You are told to toughen up, to lighten up, to check your privilege as an Oxford student. You are told that it is best not to treat emotional characteristics as diseases, to evaluate mental illnesses through the lens of science. You find it curious that the one thing that draws your peers and Foucault together is their willingness to dismiss the medicalisation of depression. You begin to question how much those around you actually know about you. You realise that you know—in fact—very little about yourself.

When my eyes were stabbed by the flash of a neon light,
That split the night,
And touched the sound of silence. 

You hear stories about others. About someone “sent down” by their college, that odd preposition embedded with admonishment and shame. About the Others, who failed collections as they found it hard to breathe during a panic attack. About individuals who were not good enough to “hold it out”, about people who “couldn’t hold it together”, about voices that were hushed as they tried calling for help—and realised that the only help they had was in themselves.

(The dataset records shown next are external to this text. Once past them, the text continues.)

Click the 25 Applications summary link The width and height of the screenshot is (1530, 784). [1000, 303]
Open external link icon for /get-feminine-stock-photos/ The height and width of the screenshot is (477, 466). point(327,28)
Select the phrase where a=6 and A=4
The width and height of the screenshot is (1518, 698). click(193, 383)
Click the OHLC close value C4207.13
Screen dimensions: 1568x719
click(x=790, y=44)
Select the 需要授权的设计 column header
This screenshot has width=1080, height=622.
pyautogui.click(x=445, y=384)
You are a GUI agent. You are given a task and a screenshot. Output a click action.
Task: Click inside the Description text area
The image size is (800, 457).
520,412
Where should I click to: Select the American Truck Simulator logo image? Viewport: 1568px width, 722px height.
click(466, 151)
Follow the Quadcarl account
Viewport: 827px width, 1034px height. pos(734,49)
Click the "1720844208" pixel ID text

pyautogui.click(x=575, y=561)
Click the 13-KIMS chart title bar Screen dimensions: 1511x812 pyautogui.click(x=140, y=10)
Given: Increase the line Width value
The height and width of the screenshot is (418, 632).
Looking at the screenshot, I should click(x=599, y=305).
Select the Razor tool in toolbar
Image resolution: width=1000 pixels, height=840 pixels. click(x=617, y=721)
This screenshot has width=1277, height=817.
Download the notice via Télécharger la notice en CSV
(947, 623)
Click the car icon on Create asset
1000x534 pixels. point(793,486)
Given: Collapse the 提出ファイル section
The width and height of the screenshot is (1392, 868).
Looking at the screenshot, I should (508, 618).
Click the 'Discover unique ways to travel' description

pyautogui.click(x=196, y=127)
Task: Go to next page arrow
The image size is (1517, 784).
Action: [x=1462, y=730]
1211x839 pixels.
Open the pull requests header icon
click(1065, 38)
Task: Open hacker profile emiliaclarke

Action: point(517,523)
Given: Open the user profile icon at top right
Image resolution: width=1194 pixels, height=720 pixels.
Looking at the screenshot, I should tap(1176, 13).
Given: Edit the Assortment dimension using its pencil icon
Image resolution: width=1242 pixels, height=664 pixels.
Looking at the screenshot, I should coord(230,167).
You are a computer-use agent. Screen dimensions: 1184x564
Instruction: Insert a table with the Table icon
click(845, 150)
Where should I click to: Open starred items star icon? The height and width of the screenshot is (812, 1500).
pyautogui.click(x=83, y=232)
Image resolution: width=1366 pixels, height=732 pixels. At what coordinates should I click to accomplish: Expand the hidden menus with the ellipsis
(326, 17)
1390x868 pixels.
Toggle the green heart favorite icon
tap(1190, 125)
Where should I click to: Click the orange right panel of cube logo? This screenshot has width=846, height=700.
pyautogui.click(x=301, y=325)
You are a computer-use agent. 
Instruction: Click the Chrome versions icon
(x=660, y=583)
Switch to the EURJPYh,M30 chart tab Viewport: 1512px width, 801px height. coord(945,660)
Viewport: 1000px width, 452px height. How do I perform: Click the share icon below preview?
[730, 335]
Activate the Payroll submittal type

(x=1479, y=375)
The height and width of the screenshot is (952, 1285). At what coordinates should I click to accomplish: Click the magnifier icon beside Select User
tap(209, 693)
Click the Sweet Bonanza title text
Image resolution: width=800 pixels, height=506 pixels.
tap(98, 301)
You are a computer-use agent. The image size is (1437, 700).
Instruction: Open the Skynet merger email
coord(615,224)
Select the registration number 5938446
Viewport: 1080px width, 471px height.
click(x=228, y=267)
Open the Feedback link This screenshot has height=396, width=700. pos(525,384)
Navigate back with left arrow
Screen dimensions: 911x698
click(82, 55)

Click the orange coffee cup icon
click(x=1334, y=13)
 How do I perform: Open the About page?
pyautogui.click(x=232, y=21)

And in the naked light I saw 
Ten thousand people maybe more.

And you start to question your life choices. You seek refuge: in speaking and debating, in painkillers, even in the white walls next to your bed. And yet you live in silence, an imagined member of an imaginary community: a community that is united in its difference, its separation. You become one of them. They are you, and you are them.

People talking without speaking,
People hearing without listening,
People writing songs that voices never shared,
No one dare disturb the sound of silence.